<<<<

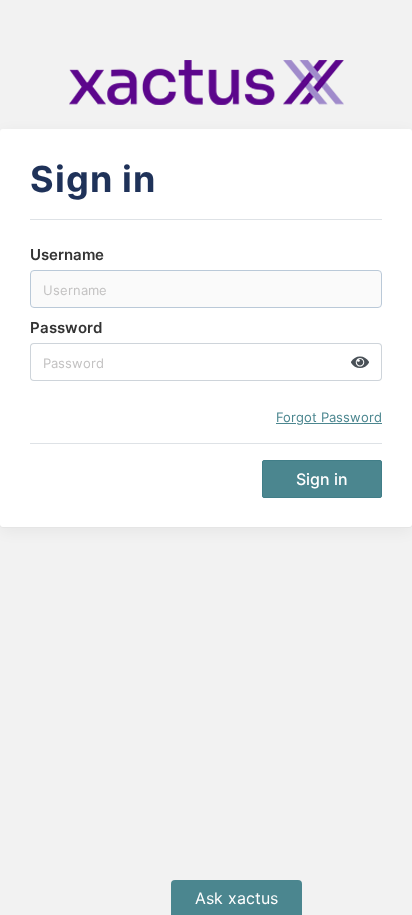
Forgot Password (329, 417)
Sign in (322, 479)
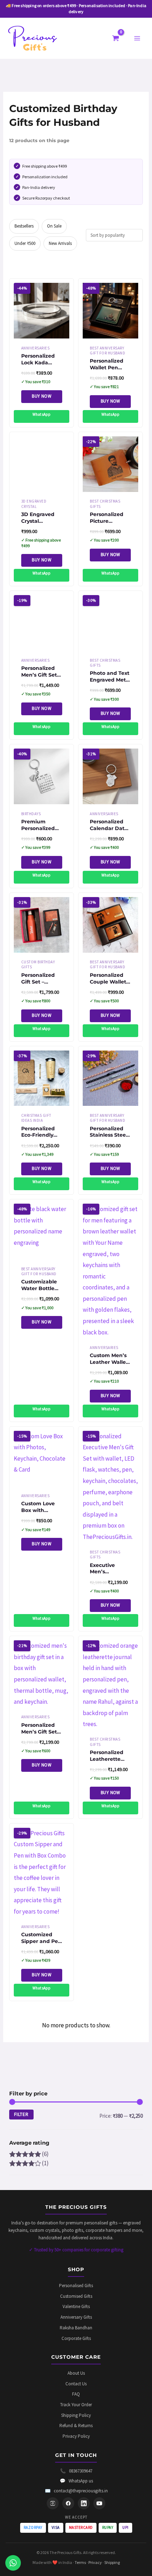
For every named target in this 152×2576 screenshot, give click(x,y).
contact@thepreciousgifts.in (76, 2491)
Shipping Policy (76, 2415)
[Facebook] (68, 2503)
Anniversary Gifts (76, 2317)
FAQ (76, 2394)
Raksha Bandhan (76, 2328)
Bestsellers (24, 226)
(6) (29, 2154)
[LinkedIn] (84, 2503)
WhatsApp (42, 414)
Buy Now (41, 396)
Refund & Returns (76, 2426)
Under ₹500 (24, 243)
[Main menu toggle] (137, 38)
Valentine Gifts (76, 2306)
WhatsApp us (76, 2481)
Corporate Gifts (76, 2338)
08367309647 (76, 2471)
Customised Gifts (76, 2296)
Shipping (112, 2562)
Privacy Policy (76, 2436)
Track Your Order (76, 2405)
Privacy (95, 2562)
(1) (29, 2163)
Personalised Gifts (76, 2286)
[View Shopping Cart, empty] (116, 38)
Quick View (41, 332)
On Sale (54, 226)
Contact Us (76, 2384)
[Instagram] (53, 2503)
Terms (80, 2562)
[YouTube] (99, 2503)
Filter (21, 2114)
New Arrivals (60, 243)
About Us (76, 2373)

>>>>
<<<<

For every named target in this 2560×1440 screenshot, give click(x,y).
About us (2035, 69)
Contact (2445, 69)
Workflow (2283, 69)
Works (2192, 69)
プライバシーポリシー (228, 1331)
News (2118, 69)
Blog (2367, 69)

>>>>

[Assignment] Look above for the line containing "Raksha Bandhan (76, 2328)". Output from there through the line containing "About Us (76, 2373)", exactly and inclusively.

[Response area]
Raksha Bandhan (76, 2328)
Bestsellers (24, 226)
(6) (29, 2154)
[LinkedIn] (84, 2503)
WhatsApp (42, 414)
Buy Now (41, 396)
Refund & Returns (76, 2426)
Under ₹500 (24, 243)
[Main menu toggle] (137, 38)
Valentine Gifts (76, 2306)
WhatsApp us (76, 2481)
Corporate Gifts (76, 2338)
08367309647 (76, 2471)
Customised Gifts (76, 2296)
Shipping (112, 2562)
Privacy Policy (76, 2436)
Track Your Order (76, 2405)
Privacy (95, 2562)
(1) (29, 2163)
Personalised Gifts (76, 2286)
[View Shopping Cart, empty] (116, 38)
Quick View (41, 332)
On Sale (54, 226)
Contact Us (76, 2384)
[Instagram] (53, 2503)
Terms (80, 2562)
[YouTube] (99, 2503)
Filter (21, 2114)
New Arrivals (60, 243)
About Us (76, 2373)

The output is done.